0

I'm trying to cluster similar patterns in a list using Affinity Propagation clustering method. The self_pat is a list containing 80K patterns that needs to be clustered. I'm using the following code:

self_pat = np.asarray(self_pat) #So that indexing with a list will work
lev_similarity = -1*np.array([[calculate_levenshtein_distance(w1,w2) for w1 in self_pat] for w2 in self_pat])

affprop = AffinityPropagation(affinity="precomputed", damping=0.5)

affprop.fit(lev_similarity)

 

for cluster_id in np.unique(affprop.labels_):

    exemplar = words_pat[affprop.cluster_centers_indices_[cluster_id]]

    cluster = np.unique(words_pat[np.nonzero(affprop.labels_==cluster_id)])

    cluster_str = ", ".join(cluster)

    print(" - *%s:* %s" % (exemplar, cluster_str))

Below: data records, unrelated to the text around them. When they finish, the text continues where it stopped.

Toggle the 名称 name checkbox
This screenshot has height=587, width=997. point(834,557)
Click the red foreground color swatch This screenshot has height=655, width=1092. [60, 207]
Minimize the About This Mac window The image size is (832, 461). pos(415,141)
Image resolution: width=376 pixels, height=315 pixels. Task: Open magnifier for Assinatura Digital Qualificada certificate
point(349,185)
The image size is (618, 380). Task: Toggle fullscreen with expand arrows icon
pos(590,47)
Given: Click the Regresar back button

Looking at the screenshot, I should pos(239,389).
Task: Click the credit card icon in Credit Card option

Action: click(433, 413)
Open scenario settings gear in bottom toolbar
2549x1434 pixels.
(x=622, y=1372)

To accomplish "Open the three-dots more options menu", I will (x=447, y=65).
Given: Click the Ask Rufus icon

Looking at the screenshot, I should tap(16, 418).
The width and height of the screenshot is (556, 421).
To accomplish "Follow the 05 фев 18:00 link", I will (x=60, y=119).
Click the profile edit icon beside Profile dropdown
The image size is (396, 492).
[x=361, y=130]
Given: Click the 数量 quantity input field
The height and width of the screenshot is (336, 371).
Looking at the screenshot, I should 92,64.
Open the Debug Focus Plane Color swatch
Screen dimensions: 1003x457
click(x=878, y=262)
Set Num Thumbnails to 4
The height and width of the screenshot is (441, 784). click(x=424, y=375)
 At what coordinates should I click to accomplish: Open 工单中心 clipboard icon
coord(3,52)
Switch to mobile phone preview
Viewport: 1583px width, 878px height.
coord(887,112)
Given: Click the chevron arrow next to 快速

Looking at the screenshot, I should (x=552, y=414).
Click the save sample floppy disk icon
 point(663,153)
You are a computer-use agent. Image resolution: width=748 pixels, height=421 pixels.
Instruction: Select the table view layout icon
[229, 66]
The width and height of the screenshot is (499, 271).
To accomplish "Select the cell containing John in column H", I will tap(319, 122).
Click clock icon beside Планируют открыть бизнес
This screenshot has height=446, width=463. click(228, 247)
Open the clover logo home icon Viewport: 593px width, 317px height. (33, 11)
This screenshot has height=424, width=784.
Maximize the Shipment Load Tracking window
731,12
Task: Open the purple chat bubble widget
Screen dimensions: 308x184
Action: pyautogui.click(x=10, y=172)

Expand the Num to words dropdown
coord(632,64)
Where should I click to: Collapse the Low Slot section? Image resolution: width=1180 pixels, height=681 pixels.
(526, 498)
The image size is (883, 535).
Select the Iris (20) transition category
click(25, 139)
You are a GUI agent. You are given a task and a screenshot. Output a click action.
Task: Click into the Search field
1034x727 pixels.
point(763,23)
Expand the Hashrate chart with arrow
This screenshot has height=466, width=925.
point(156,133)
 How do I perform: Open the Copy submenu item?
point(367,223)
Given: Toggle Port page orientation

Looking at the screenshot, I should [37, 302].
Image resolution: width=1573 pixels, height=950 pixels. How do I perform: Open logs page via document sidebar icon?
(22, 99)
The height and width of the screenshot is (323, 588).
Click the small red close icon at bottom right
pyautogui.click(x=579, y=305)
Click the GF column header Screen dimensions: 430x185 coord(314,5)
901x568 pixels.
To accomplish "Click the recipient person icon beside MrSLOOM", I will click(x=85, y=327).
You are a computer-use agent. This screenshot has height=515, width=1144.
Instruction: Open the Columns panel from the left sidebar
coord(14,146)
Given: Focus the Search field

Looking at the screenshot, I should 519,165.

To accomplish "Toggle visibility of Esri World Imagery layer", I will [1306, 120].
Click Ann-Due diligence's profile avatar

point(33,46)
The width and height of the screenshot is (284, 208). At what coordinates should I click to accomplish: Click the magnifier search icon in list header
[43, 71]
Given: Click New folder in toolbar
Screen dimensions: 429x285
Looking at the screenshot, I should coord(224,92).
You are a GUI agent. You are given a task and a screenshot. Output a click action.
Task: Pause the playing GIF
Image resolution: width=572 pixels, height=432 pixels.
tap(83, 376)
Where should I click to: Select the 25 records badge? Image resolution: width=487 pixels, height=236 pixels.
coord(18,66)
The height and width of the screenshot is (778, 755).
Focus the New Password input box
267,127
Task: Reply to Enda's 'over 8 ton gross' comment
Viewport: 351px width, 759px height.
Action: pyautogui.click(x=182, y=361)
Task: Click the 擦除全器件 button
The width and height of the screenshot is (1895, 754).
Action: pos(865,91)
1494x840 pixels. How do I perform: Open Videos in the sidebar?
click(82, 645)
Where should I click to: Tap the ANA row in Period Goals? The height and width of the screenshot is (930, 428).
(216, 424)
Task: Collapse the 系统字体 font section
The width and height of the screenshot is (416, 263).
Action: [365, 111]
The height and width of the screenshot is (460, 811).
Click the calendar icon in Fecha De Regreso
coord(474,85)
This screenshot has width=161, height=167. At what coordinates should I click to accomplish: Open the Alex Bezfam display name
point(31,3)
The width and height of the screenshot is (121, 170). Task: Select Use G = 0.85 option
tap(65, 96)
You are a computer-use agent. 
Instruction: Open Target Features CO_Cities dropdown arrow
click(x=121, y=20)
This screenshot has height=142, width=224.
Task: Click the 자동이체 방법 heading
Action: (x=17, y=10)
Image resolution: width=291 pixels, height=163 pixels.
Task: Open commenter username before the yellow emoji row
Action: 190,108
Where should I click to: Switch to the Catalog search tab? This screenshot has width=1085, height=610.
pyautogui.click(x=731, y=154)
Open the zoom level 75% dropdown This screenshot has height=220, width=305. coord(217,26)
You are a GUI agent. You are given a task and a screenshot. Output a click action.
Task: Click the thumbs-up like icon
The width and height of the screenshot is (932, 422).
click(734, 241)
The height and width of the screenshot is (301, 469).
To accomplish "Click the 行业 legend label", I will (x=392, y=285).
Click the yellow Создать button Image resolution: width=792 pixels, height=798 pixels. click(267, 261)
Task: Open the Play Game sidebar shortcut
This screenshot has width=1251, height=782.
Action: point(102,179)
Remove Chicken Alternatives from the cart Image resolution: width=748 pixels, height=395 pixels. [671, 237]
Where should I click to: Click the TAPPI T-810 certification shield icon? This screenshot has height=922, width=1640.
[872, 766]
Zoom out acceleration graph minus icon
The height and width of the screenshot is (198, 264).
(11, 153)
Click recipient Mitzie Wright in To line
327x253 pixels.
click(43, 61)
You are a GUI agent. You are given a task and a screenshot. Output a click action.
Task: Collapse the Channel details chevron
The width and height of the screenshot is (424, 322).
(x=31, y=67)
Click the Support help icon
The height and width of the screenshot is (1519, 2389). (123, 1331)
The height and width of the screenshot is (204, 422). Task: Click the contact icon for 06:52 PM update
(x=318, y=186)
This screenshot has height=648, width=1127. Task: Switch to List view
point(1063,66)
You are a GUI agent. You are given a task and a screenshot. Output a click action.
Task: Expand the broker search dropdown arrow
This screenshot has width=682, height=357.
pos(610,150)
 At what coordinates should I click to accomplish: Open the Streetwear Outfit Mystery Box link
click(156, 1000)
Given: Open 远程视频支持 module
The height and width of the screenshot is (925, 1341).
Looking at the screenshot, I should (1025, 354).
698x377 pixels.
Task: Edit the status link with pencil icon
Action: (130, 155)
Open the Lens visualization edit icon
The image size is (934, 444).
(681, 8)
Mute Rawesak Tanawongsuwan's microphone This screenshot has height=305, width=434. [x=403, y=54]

The calculate_levenshtein_distance function is as follows:

def calculate_levenshtein_distance(str_1, str_2):
    """
        The Levenshtein distance is a string metric for measuring the difference between two sequences.
        It is calculated as the minimum number of single-character edits necessary to transform one string into another
    """
    distance = 0
    buffer_removed = buffer_added = 0
    for x in ndiff(str_1, str_2):
        code = x[0]
        # Code ? is ignored as it does not translate to any modification
        if code == ' ':
            distance += max(buffer_removed, buffer_added)
            buffer_removed = buffer_added = 0
        elif code == '-':
            buffer_removed += 1
        elif code == '+':
            buffer_added += 1
    distance += max(buffer_removed, buffer_added)
    return distance

The above program uses 3 loops for execution and thus takes more time to do the clustering. Is there any way I can reduce the complexity of the program?

Aafaz
  • 51
  • 4
  • Is there a reason you're not using [Levenshtein](https://pypi.org/project/python-Levenshtein/)? It would be much faster than pure Python. – DarrylG Mar 30 '21 at 16:31
  • I tried installing the Levenshtein package using `pip3 install python-levenshtein` command but it gives and an error `could not find a version that satisfies the requirement python-levenshtein`. – Aafaz Mar 30 '21 at 16:56
  • @Aafaz--I remember having a similar problem over a year ago (i.e. incompatibility of different libraries including Levenshtein, Numpy, Pandas, etc.). My solution was a new virtual environment where I installed fresh packages (i.e. latest Python, Pandas, Numpy, etc.). On a simple test (i.e. using "hello" vs "jello" the library package was over 200 times faster than the calculate_levenshtein_distance code. – DarrylG Mar 30 '21 at 17:32
  • @Aafaz--80K patterns implies lev_similarity has(80Kx80K) = 6.4e9 elements. `calculate_levenshtein_distance` takes 55 us on simple word pairs (my machine) which comes to 98 hours for 6.4e9 pairs. Using the Levenshtein module this reduces to ~0.239 us per pair or 0.42 hours for 6.4e9 pairs. Thus, it worthwhile to use the Levenshtein module. – DarrylG Mar 30 '21 at 23:25

1 Answers1

0

For smaller datasets, the time to completions is usually fine; for very large datasets, the time it takes to complete a job is basically intolerable. Clustering doesn't scale well, as you are finding out. Maybe you can just take a random sample from your full dataset.

# Fraction of rows
# here you get .25 % of the rows
df.sample(frac = 0.25)
ASH
  • 20,759
  • 19
  • 87
  • 200